Luther: The Fallen Sun, stylised onscreen simply as Luther, is a 2023 crime thriller film directed by Jamie Payne and written by Neil Cross. It serves as a film continuation of the 2010–19 British television series of the same name. The film stars Idris Elba (who also serves as a producer on the film), reprising his role as John Luther, with Cynthia Erivo and Andy Serkis.

Luther: The Fallen Sun was released in select cinemas on 24 February 2023, before its streaming release on 10 March 2023, by Netflix.

Plot 
Wealthy city trader and serial killer David Robey blackmails and kidnaps young cleaner Callum Aldrich. DCI John Luther is assigned to the case and promises Callum's mother, Corrine, he will find her son. Concerned about his involvement, Robey digs up dirt on the various illegal acts Luther has committed as a police officer, resulting in him being fired, prosecuted and imprisoned.

Years later, Robey coaxes Corrine and the parents of other victims to a house where he burns their children's corpses. She visits Luther in prison, admonishing him for not finding her son's killer. Robey sends a recording of him murdering Callum to Luther in prison via an FM radio frequency. Luther informs DCI Odette Raine, the new head of Serious and Serial Crime, of the broadcast. He liaises with prison guards and former associate McCabe to break him out of prison. Raine brings in retired DSU Martin Schenk as a consultant. Luther traces Robey to Piccadilly Circus, where Raine deploys armed police SCO19. The two confront him there, but some people he has blackmailed cause a distraction by killing themselves jumping from buildings and crashing cars. Robey escapes into the London Underground after fighting Luther and murdering an armed policeman. 
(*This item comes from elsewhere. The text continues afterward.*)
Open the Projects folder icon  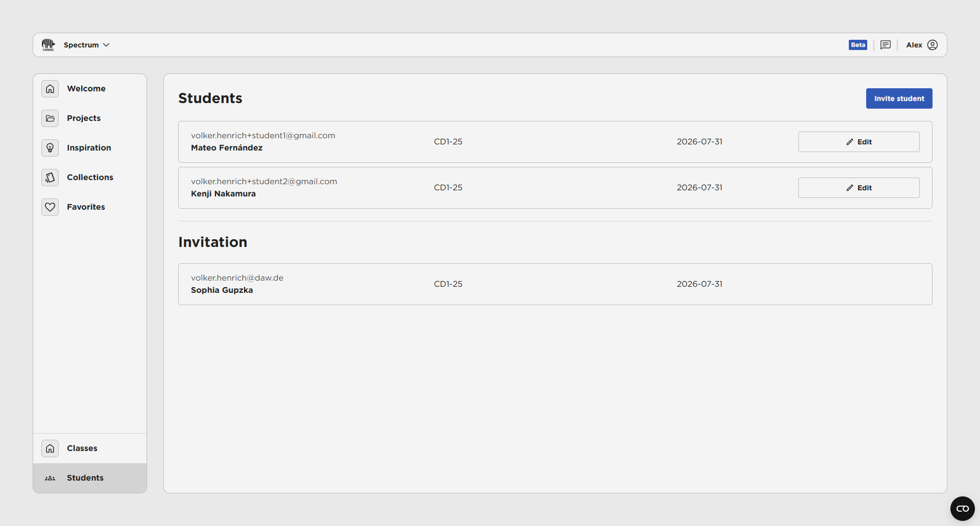pyautogui.click(x=50, y=118)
Robey kidnaps Raine's daughter, Anya. Raine meets with Luther and reluctantly agrees to work with him. They visit Robey's ex-wife Georgette, discovering he owns property abroad. DS Archie Woodward, Raine's subordinate, is blackmailed by Robey into killing Georgette but is intercepted by Schenk (who was sent by Luther to protect Georgette). Archie commits suicide. Luther and Raine travel to Robey's mansion in rural Norway, where they discover he tortures kidnapped victims on livestream called "The Red Bunker" for his followers. The two are overpowered, and Robey tries to force them to hurt each other to save Anya. Luther reveals Georgette told the police the location and they are en route. After a brutal fight, the three are able to escape the bunker, and Luther chases Robey into a frozen lake, where Robey drowns. Luther is rescued by police divers and Schenk. Recovering from his injuries back in London he is approached by Cranfield, a senior official with MI5, who it's implied offers him a job in lieu of going back to prison.

Cast 

 Idris Elba as John Luther, a brilliant but disgraced former Detective Chief Inspector who goes on the run after escaping prison.
 Cynthia Erivo as DCI Odette Raine, the current head of the Serious and Serial Crime Unit, hunting down Luther and Robey.
 Dermot Crowley as Martin Schenk, a retired Detective Superintendent, the former head of the Serious and Serial Crime Unit and Luther's former boss.
 Andy Serkis as David Robey, a wealthy and psychopathic millionaire moonlighting as a serial killer, who uses surveillance technology to manipulate and kill civilians. He is also an adversary of Luther.
 Thomas Coombes as DS Archie Woodward, Raine's subordinate in Serious and Serial Crime. 
 Hattie Morahan as Corinne Aldrich, the mother of a Callum Aldrich, a victim of Robey. 
 Lauryn Ajufo as Anya Raine, DCI Odette Raine's teenage daughter. 
 Vincent Regan as Dennis McCabe, a criminal associate of Luther. 
 Einar Kuusk as Arkady Kachimov, David Robey's right-hand man. 
 Guy Williams as Tim Cranfield, a senior civil servant working for MI5. 
 Henry Hereford as Brian Lee, one of Robey's blackmail victims.
 Tara Fitzgerald (uncredited) as Georgette Robey, Robey's ex-wife and victim.
 Samuel Winner (uncredited) as American Teenager, one of Robey's viewers.

Production
The concept of a film adaptation for the BBC series was broached in August 2013, when series creator Neil Cross revealed he had written a script for a prequel to the series.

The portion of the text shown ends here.